Despite their ominous, all-caps warnings about consumption, silica gel packets are generally considered non-toxic. The real concern is the size of the beads—it’s pretty easy for a child to choke on the packet or the beads within it, although some beads are large enough for adults to choke on, too. 

Still, spending a lot of time up close with silica can lead to health problems. According to Goodin, industrial workers exposed to silica dust may develop respiratory illnesses if inhaled.

And Baechler notes that some silica gel packets with color-changing moisture indication—which aren’t supposed to be used near food—contain a compound known as cobalt chloride, which several chemical manufacturers list as an irritant and a carcinogen.

“Overall it seems that when they do not contain cobalt chloride, silica gel packets are relatively safe to use,” said Baechler. Nevertheless, you should avoid reusing these packets for any food-adjacent uses just in case.

Even if food-related uses are probably out, there are still plenty of ways to safely reuse the desiccant and keep it out of landfills and waterways for a bit longer after reactivating the packets.

Passports, birth certificates, and insurance papers are all easier to use when they aren’t soaking wet. While they may survive a round in the washing machine or dryer, keeping them as dry as possible makes the most sense. Silica gel packets can do just the trick for your box of important papers.

Paper-based heirlooms— think gramma’s wedding photo album or your children’s handmade holiday decorations—are also frequently threatened by insidious moisture, leaks, or humidity. Tuck some silica packets into your memory box and breathe a little easier.

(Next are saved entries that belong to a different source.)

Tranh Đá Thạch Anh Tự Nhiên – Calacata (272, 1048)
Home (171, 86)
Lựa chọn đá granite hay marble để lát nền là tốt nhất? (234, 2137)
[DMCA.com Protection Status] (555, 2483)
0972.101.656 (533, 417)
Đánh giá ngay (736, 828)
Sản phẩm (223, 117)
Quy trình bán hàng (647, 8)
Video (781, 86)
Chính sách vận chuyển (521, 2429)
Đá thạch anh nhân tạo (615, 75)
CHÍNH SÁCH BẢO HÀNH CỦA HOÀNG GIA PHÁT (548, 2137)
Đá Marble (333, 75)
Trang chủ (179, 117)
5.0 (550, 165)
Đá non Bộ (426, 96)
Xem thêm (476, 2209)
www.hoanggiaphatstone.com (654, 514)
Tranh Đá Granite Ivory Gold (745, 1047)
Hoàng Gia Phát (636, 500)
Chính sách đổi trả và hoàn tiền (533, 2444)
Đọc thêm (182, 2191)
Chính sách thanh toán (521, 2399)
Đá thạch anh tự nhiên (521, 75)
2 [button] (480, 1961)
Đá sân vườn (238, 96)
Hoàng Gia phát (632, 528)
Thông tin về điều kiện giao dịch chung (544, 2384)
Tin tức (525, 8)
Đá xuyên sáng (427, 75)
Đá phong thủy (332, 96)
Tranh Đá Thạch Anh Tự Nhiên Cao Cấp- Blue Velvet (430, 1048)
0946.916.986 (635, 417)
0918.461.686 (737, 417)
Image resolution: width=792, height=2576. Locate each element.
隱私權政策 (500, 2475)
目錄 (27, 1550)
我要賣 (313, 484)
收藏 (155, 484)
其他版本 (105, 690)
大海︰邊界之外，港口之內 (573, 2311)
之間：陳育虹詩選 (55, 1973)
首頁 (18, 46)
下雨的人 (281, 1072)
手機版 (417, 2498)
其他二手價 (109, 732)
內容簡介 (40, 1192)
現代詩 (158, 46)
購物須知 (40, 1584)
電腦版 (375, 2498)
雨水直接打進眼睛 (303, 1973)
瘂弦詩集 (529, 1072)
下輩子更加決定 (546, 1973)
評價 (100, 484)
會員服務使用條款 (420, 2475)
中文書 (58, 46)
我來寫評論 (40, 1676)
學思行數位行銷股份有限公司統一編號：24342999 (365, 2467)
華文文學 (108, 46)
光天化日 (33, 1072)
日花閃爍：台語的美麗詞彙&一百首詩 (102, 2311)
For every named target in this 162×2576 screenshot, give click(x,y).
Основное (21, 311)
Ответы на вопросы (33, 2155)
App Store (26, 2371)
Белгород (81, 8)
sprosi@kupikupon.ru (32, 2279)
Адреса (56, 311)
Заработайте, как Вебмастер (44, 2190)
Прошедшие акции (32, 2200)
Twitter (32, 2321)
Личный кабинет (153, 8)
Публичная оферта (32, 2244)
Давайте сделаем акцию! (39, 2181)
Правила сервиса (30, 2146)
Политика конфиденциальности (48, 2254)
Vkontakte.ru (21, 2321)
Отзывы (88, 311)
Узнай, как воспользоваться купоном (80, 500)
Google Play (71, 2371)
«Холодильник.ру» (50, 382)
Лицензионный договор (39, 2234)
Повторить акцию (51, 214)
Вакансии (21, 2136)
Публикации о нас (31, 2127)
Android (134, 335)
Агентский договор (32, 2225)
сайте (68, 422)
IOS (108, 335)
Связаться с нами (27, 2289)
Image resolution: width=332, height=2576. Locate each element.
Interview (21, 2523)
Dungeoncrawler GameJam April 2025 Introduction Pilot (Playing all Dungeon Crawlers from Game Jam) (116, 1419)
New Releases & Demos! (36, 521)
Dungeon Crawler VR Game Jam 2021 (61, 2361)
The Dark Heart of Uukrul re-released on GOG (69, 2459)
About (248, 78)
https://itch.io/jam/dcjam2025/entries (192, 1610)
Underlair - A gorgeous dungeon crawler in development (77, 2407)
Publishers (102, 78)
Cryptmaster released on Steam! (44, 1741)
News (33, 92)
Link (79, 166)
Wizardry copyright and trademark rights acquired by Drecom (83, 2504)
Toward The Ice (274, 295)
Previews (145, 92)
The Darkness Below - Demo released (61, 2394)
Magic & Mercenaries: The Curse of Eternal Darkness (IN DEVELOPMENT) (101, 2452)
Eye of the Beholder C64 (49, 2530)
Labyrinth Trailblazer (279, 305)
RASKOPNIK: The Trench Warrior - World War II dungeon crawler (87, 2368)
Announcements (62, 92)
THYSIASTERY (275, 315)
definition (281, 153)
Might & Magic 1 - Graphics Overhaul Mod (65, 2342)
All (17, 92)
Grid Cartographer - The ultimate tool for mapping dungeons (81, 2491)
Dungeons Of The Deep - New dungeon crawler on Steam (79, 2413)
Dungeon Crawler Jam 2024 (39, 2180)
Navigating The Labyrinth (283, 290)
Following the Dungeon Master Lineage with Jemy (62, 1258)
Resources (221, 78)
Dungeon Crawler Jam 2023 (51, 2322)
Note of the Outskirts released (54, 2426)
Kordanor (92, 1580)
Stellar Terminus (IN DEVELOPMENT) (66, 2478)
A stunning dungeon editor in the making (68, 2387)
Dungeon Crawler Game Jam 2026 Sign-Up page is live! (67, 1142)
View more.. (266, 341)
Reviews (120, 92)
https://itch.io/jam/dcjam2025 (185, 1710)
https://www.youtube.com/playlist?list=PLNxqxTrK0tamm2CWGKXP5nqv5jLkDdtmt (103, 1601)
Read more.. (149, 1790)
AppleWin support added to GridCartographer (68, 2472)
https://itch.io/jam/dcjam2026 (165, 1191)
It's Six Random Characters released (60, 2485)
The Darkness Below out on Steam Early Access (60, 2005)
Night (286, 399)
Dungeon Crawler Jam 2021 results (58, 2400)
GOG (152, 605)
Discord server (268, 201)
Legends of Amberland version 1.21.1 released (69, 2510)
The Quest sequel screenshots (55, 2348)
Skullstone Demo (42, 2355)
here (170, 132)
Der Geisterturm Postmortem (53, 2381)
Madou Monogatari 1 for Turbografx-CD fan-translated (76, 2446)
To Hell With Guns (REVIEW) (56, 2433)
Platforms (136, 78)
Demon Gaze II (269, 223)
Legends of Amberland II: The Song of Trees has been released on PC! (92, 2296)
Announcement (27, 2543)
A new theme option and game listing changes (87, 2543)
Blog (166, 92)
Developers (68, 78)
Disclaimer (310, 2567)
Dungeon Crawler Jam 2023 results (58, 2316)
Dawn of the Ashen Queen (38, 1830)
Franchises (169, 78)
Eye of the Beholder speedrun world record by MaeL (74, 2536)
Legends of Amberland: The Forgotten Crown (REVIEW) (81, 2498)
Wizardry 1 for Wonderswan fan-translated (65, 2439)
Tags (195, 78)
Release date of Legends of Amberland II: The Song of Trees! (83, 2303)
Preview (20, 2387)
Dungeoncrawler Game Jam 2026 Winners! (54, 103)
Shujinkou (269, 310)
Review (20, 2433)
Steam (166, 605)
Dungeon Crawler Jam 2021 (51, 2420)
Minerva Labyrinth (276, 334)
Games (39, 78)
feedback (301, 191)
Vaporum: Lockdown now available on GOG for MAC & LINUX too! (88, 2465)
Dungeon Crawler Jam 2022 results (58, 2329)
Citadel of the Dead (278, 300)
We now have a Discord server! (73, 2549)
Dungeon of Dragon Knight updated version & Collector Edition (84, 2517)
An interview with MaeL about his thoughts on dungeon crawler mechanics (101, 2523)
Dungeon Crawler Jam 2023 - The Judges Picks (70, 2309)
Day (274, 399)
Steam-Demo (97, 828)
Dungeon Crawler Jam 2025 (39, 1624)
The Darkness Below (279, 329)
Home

You’ll need quite a few to be effective, but keeping silica gel packets packed away with cameras, film, videotapes, laptops, and other water-sensitive electronics and accessories can keep them safe until subsequent use. Dropped your phone or tablet in the bath? Try using a slew of silica gel packets to adsorb the water out of the electronic to bring it back from a watery grave.

Metal tools, razors, or materials risk rusting if exposed to metal. Add some silica gel packets to your toolbox, for example, to reduce that chance of exposure. You can also use the packets to mitigate tarnish or corrosion of metal jewelry, so stick some in your jewelry box.

The ickiest part about swimming is figuring out how to bring home a soggy bathing suit. But storing the suit with silica gel packets can help wick that moisture away and make it easier to transport. That goes for other travel gear, too; tents, sleeping bags, and luggage can all benefit from a little less wetness.

Leather and sports gear might be fine in a bit of rain, but prolonged exposure to moisture can ruin, stain or mildew different specialty fabrics. And any boxes of seasonal clothing that you only use once a year (think: holiday sweaters) might get wet long before you open them up and realize it. Silica gel packets tucked into pockets and between layers of fabrics can adsorb water before anything is ruined.